Viele Beschwerden aus dem gesamten Stadtgebiet sind auch bei der Böblinger Baubürgermeisterin Christine Kraayvanger in den vergangenen Wochen gelandet. Ende April antwortete Kraayvanger auf eine Beschwerde von Graupe: „In naher Zukunft sind jedoch keine größeren Trainingseinheiten geplant, nur die normalen Schießplatzaktivitäten.“ Einen Tag später sei es dann tatsächlich ruhig geworden, sagt Graupe. „Für genau vier Tage. Seither ballern die Amerikaner schlimmer denn je.“

„Wir haben die Beschwerden sofort an die Armee weitergegeben,“ sagt Kraayvanger. „Der Oberbürgermeister Stefan Belz hat am Montag mit Colonel Condrey, dem Kommandanten der Panzerkaserne, gesprochen.“ Noch für diese Woche sei eine Telefonkonferenz mit den Verantwortlichen des Schießstands geplant. Davon erhofft sich Kraayvanger eine Entlastung für die Anwohner. „Das für diese Woche geplante Nachtschießtraining hat die Armee bereits abgesagt.“

Laut der Baubürgermeisterin sind die momentanen Schießübungen nicht außergewöhnlich. „Sie wurden im Schießplan für Mai angekündigt. Aber die Menschen erleben sie im Moment als besonders belastend“, meint Kraayvanger. „Den ganzen Tag zuhause. Und Ausflüge, um dem Lärm zu entkommen, sind kaum möglich.“ Dies sehen die geplagten Anwohner aber deutlich anders. „Zurzeit gibt es zusätzlich zu dem normalen Training viele Übungen, bei denen Granaten zum Einsatz kommen“, klagt Ulrich Durst. Auch das regelmäßige Abendtraining sei ein Novum. „Wir verstehen nicht, warum das ausgerechnet während der Corona-Krise sein muss“, sagt Graupe.

Verzögern sich die Bauarbeiten für die Lärmdämmung wegen Corona?

Zudem befürchten die Anwohner des Schießstands, dass sich die versprochene Schalldämmung wegen des Coronavirus weiter verzögert. Im Herbst sollten die Bauarbeiten eigentlich beginnen und Anfang des kommenden Jahres abgeschlossen sein. Ob es dabei bleibt, kann auch die Baubürgermeisterin nicht sagen. „Unsere Projektgruppe konnte wegen der Kontaktsperre einige Wochen nicht tagen. Ob die Planungen noch im Zeitplan sind, wird sich bei der nächsten Sitzung herausstellen.“ Diese hat sie für spätestens Mitte Juni anberaumt.

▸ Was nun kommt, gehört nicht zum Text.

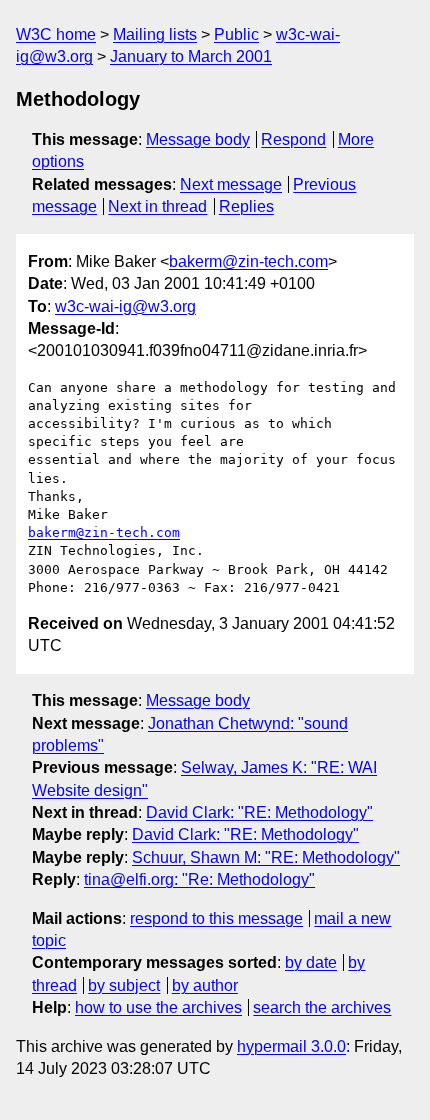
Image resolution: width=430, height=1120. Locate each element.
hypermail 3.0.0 (291, 1046)
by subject (124, 985)
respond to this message (216, 918)
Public (236, 34)
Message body (198, 139)
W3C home (56, 34)
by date (311, 962)
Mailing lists (155, 34)
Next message (231, 184)
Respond (293, 139)
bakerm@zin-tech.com (248, 261)
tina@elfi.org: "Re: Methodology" (199, 879)
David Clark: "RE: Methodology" (259, 812)
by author (205, 985)
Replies (246, 206)
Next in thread (157, 206)
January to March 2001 (191, 56)
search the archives (322, 1007)
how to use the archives (158, 1007)
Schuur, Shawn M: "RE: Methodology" (266, 857)
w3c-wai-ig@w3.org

Die Bewohner des Rauhen Kapfs wollen sich nicht weiter vertrösten lassen. Sie haben klare Forderungen: „Eine Verlagerung der Sondertrainings und bei der Army einen Verantwortlichen, der sich um die Beschwerden der Bürger kümmert und das Geschehen auf dem Schießstand überwacht.“ Nur dann, so Ulrich Durst, könne man die Aussage von Colonel Condrey ernst nehmen. Der Oberst hatte vor wenigen Wochen die „gute Nachbarschaft“ mit den Bürgern beschworen. „Wir brauchen keine Umarmungspolitik der Amerikaner. Wir wollen weniger Schießlärm“, sagt Durst.